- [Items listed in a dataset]

______

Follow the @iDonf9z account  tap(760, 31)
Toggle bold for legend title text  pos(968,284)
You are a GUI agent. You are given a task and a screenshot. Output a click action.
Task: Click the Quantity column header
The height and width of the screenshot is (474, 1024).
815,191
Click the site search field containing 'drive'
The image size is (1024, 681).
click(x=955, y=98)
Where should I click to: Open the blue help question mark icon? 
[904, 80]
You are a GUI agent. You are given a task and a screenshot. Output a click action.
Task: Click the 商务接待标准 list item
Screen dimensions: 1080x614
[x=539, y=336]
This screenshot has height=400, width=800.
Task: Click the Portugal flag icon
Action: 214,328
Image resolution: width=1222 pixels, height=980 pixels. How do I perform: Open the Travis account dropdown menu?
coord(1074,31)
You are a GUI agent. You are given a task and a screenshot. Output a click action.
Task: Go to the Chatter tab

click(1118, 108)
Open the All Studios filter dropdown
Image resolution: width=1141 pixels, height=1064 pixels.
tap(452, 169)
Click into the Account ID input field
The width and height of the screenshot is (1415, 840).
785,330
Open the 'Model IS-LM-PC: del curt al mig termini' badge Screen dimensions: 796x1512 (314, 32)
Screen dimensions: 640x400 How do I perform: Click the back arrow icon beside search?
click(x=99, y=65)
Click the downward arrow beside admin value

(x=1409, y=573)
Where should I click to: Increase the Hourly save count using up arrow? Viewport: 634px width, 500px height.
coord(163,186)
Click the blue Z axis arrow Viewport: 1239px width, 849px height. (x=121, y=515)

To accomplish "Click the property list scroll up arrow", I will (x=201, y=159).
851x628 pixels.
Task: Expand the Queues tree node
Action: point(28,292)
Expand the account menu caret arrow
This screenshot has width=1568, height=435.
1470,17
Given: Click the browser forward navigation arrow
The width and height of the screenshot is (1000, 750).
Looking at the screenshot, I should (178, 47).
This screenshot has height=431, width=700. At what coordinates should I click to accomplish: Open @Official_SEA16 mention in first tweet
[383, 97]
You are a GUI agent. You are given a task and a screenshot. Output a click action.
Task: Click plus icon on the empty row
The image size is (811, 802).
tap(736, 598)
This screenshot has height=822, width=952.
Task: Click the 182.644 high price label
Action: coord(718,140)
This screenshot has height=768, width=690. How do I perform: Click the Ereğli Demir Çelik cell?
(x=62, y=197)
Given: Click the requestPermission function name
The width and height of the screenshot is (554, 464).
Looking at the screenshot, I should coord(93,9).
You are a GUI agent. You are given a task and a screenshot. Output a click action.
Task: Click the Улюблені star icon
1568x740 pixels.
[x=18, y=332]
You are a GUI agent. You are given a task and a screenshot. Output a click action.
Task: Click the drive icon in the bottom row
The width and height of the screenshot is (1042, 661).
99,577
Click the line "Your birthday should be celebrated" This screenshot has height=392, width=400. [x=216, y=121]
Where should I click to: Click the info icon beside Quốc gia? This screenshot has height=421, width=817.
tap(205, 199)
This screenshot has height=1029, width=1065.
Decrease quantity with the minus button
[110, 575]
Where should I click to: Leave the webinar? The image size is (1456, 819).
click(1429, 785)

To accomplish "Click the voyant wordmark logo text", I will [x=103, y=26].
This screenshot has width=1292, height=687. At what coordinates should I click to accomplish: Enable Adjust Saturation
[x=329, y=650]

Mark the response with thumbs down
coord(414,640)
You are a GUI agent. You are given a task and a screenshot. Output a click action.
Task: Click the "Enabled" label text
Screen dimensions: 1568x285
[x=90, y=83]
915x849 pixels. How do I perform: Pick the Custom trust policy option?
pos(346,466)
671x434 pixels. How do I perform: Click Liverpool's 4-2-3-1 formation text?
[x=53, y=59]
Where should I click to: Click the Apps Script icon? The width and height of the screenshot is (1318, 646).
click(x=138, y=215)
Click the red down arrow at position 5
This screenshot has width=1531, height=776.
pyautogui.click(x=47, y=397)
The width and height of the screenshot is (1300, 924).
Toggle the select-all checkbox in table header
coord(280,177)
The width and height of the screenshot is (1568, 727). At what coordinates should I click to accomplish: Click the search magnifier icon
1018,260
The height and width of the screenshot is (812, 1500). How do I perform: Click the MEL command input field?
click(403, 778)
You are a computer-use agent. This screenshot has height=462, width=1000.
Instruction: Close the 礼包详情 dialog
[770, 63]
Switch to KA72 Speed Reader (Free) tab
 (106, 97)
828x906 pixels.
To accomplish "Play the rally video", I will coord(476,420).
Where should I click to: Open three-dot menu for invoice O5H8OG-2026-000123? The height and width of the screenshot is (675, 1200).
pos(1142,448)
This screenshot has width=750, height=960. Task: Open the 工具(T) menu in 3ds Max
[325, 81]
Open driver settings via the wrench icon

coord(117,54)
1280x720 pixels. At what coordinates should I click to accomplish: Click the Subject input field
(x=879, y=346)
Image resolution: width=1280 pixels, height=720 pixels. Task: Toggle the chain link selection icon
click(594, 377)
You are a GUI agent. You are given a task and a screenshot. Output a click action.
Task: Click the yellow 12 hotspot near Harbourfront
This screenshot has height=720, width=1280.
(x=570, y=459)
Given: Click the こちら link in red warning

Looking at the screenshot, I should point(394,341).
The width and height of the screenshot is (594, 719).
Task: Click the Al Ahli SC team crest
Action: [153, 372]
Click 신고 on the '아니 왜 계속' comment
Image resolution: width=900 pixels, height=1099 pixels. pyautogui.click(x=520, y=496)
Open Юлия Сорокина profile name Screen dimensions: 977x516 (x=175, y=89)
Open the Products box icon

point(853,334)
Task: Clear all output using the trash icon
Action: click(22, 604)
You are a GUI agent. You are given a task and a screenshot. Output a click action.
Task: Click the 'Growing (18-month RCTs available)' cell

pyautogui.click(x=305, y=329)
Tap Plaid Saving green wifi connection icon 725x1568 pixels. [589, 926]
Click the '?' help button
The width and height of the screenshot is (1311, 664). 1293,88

______

- [Directions]
Return the data in full, exactly as it appears above.

- [Task result]
Follow the @iDonf9z account  tap(760, 31)
Toggle bold for legend title text  pos(968,284)
You are a GUI agent. You are given a task and a screenshot. Output a click action.
Task: Click the Quantity column header
The height and width of the screenshot is (474, 1024).
815,191
Click the site search field containing 'drive'
The image size is (1024, 681).
click(x=955, y=98)
Where should I click to: Open the blue help question mark icon? 
[904, 80]
You are a GUI agent. You are given a task and a screenshot. Output a click action.
Task: Click the 商务接待标准 list item
Screen dimensions: 1080x614
[x=539, y=336]
This screenshot has height=400, width=800.
Task: Click the Portugal flag icon
Action: 214,328
Image resolution: width=1222 pixels, height=980 pixels. How do I perform: Open the Travis account dropdown menu?
coord(1074,31)
You are a GUI agent. You are given a task and a screenshot. Output a click action.
Task: Go to the Chatter tab

click(1118, 108)
Open the All Studios filter dropdown
Image resolution: width=1141 pixels, height=1064 pixels.
tap(452, 169)
Click into the Account ID input field
The width and height of the screenshot is (1415, 840).
785,330
Open the 'Model IS-LM-PC: del curt al mig termini' badge Screen dimensions: 796x1512 (314, 32)
Screen dimensions: 640x400 How do I perform: Click the back arrow icon beside search?
click(x=99, y=65)
Click the downward arrow beside admin value

(x=1409, y=573)
Where should I click to: Increase the Hourly save count using up arrow? Viewport: 634px width, 500px height.
coord(163,186)
Click the blue Z axis arrow Viewport: 1239px width, 849px height. (x=121, y=515)

To accomplish "Click the property list scroll up arrow", I will (x=201, y=159).
851x628 pixels.
Task: Expand the Queues tree node
Action: point(28,292)
Expand the account menu caret arrow
This screenshot has width=1568, height=435.
1470,17
Given: Click the browser forward navigation arrow
The width and height of the screenshot is (1000, 750).
Looking at the screenshot, I should (178, 47).
This screenshot has height=431, width=700. At what coordinates should I click to accomplish: Open @Official_SEA16 mention in first tweet
[383, 97]
You are a GUI agent. You are given a task and a screenshot. Output a click action.
Task: Click plus icon on the empty row
The image size is (811, 802).
tap(736, 598)
This screenshot has height=822, width=952.
Task: Click the 182.644 high price label
Action: coord(718,140)
This screenshot has height=768, width=690. How do I perform: Click the Ereğli Demir Çelik cell?
(x=62, y=197)
Given: Click the requestPermission function name
The width and height of the screenshot is (554, 464).
Looking at the screenshot, I should coord(93,9).
You are a GUI agent. You are given a task and a screenshot. Output a click action.
Task: Click the Улюблені star icon
1568x740 pixels.
[x=18, y=332]
You are a GUI agent. You are given a task and a screenshot. Output a click action.
Task: Click the drive icon in the bottom row
The width and height of the screenshot is (1042, 661).
99,577
Click the line "Your birthday should be celebrated" This screenshot has height=392, width=400. [x=216, y=121]
Where should I click to: Click the info icon beside Quốc gia? This screenshot has height=421, width=817.
tap(205, 199)
This screenshot has height=1029, width=1065.
Decrease quantity with the minus button
[110, 575]
Where should I click to: Leave the webinar? The image size is (1456, 819).
click(1429, 785)

To accomplish "Click the voyant wordmark logo text", I will [x=103, y=26].
This screenshot has width=1292, height=687. At what coordinates should I click to accomplish: Enable Adjust Saturation
[x=329, y=650]

Mark the response with thumbs down
coord(414,640)
You are a GUI agent. You are given a task and a screenshot. Output a click action.
Task: Click the "Enabled" label text
Screen dimensions: 1568x285
[x=90, y=83]
915x849 pixels. How do I perform: Pick the Custom trust policy option?
pos(346,466)
671x434 pixels. How do I perform: Click Liverpool's 4-2-3-1 formation text?
[x=53, y=59]
Where should I click to: Click the Apps Script icon? The width and height of the screenshot is (1318, 646).
click(x=138, y=215)
Click the red down arrow at position 5
This screenshot has width=1531, height=776.
pyautogui.click(x=47, y=397)
The width and height of the screenshot is (1300, 924).
Toggle the select-all checkbox in table header
coord(280,177)
The width and height of the screenshot is (1568, 727). At what coordinates should I click to accomplish: Click the search magnifier icon
1018,260
The height and width of the screenshot is (812, 1500). How do I perform: Click the MEL command input field?
click(403, 778)
You are a computer-use agent. This screenshot has height=462, width=1000.
Instruction: Close the 礼包详情 dialog
[770, 63]
Switch to KA72 Speed Reader (Free) tab
 (106, 97)
828x906 pixels.
To accomplish "Play the rally video", I will coord(476,420).
Where should I click to: Open three-dot menu for invoice O5H8OG-2026-000123? The height and width of the screenshot is (675, 1200).
pos(1142,448)
This screenshot has width=750, height=960. Task: Open the 工具(T) menu in 3ds Max
[325, 81]
Open driver settings via the wrench icon

coord(117,54)
1280x720 pixels. At what coordinates should I click to accomplish: Click the Subject input field
(x=879, y=346)
Image resolution: width=1280 pixels, height=720 pixels. Task: Toggle the chain link selection icon
click(594, 377)
You are a GUI agent. You are given a task and a screenshot. Output a click action.
Task: Click the yellow 12 hotspot near Harbourfront
This screenshot has height=720, width=1280.
(x=570, y=459)
Given: Click the こちら link in red warning

Looking at the screenshot, I should point(394,341).
The width and height of the screenshot is (594, 719).
Task: Click the Al Ahli SC team crest
Action: [153, 372]
Click 신고 on the '아니 왜 계속' comment
Image resolution: width=900 pixels, height=1099 pixels. pyautogui.click(x=520, y=496)
Open Юлия Сорокина profile name Screen dimensions: 977x516 (x=175, y=89)
Open the Products box icon

point(853,334)
Task: Clear all output using the trash icon
Action: click(22, 604)
You are a GUI agent. You are given a task and a screenshot. Output a click action.
Task: Click the 'Growing (18-month RCTs available)' cell

pyautogui.click(x=305, y=329)
Tap Plaid Saving green wifi connection icon 725x1568 pixels. [589, 926]
Click the '?' help button
The width and height of the screenshot is (1311, 664). 1293,88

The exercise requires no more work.